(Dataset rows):
☆ ☆ ☆ ☆ ☆
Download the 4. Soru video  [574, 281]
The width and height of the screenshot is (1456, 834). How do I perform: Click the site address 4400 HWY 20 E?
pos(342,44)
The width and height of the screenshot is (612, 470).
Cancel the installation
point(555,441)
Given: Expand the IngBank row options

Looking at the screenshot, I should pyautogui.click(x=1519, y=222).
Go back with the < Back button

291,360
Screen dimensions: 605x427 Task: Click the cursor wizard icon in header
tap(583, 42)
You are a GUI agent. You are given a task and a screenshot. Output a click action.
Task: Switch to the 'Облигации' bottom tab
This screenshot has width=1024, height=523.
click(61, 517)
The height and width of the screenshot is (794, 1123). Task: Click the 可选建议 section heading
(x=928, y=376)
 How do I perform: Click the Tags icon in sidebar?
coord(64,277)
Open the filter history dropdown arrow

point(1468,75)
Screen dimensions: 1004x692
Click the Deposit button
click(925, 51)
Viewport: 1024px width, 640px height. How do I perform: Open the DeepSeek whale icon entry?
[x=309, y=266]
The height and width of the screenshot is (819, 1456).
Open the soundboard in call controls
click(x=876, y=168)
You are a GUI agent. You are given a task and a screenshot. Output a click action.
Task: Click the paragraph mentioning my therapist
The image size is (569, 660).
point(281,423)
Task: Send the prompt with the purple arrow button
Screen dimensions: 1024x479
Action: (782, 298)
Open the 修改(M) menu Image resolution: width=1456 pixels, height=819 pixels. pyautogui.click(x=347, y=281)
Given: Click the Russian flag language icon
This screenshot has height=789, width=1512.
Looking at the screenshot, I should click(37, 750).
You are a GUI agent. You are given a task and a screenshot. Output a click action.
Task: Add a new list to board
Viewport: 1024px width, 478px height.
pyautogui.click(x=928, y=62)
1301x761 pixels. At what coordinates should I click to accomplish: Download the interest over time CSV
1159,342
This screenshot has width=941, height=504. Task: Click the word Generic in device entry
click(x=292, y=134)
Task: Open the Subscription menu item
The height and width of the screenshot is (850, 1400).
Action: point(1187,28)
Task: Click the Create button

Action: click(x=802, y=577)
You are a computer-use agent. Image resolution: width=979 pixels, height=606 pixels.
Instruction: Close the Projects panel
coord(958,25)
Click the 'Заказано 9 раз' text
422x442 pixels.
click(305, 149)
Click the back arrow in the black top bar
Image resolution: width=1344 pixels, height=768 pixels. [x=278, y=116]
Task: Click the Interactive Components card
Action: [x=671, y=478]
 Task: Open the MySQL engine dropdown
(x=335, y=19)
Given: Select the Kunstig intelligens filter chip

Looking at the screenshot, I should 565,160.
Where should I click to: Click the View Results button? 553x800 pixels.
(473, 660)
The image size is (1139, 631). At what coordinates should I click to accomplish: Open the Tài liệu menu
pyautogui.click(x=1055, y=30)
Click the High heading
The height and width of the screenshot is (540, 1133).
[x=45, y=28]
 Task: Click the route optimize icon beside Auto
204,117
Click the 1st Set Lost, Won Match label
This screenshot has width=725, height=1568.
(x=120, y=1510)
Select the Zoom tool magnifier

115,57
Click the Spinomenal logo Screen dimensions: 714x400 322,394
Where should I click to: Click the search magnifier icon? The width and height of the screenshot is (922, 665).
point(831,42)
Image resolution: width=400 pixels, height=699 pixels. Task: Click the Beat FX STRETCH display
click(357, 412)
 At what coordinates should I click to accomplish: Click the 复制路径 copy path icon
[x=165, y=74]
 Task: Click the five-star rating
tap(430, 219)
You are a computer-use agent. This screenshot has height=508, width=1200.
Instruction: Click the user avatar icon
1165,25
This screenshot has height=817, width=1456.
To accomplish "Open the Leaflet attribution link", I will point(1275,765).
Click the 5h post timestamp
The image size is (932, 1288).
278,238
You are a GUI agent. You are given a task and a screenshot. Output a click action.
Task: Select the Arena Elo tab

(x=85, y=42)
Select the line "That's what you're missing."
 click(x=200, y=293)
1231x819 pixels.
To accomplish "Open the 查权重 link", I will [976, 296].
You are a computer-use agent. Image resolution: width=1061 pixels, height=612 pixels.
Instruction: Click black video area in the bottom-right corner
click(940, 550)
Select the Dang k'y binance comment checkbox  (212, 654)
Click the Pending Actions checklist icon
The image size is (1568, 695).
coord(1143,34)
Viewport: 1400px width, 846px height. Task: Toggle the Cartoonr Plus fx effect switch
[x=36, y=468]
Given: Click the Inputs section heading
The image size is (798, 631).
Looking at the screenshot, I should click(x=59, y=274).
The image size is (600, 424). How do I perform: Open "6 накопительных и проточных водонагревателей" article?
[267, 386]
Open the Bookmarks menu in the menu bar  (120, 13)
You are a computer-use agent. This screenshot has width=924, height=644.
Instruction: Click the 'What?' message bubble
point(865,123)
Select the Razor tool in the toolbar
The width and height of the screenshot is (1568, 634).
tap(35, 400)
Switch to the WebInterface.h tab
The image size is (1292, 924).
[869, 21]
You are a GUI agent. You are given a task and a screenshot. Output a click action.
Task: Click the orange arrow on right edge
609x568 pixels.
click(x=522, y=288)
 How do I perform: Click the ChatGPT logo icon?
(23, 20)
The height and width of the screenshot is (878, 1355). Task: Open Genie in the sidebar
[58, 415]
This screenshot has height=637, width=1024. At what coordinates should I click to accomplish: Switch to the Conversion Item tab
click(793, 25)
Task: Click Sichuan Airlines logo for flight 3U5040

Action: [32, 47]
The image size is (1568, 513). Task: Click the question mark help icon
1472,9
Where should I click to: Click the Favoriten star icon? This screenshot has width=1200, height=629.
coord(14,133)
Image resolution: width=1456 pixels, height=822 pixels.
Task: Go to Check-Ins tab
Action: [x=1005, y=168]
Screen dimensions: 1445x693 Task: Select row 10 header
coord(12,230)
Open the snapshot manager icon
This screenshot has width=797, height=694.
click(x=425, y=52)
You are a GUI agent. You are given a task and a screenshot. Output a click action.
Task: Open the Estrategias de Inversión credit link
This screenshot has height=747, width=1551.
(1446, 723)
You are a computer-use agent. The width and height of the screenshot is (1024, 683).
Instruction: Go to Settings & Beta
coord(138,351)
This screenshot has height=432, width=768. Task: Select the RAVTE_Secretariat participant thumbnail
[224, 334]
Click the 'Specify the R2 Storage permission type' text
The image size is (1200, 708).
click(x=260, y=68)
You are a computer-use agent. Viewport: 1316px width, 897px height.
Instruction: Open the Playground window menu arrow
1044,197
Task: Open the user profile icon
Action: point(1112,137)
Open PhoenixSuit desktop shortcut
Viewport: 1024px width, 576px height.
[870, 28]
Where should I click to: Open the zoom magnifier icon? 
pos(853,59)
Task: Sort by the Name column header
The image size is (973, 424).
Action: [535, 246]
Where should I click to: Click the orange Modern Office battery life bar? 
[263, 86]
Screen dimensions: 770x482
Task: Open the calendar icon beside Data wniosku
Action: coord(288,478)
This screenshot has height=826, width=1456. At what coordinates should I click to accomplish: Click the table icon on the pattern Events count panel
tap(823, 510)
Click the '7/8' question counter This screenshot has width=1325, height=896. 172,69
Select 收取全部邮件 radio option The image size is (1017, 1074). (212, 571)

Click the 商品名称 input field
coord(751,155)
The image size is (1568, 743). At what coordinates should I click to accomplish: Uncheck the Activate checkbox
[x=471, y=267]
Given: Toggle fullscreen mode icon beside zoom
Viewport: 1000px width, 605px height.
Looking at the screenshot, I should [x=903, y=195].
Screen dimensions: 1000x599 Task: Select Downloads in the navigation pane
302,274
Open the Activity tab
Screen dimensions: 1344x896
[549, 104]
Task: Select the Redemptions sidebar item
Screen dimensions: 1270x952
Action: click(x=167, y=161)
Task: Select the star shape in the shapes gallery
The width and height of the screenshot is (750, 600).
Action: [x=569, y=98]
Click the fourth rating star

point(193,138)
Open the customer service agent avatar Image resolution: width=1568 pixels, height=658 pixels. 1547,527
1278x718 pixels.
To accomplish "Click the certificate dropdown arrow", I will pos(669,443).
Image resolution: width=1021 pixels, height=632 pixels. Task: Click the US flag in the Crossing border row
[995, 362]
☆ ☆ ☆ ☆ ☆
(Goal): List the items above as a numbered list, from the line with "Click the 商品名称 input field" up to and including the line with "Looking at the screenshot, I should [x=903, y=195].", leaving out blank lines.

(Answer to the problem):
1. Click the 商品名称 input field
2. coord(751,155)
3. The image size is (1568, 743). At what coordinates should I click to accomplish: Uncheck the Activate checkbox
4. [x=471, y=267]
5. Given: Toggle fullscreen mode icon beside zoom
6. Viewport: 1000px width, 605px height.
7. Looking at the screenshot, I should [x=903, y=195].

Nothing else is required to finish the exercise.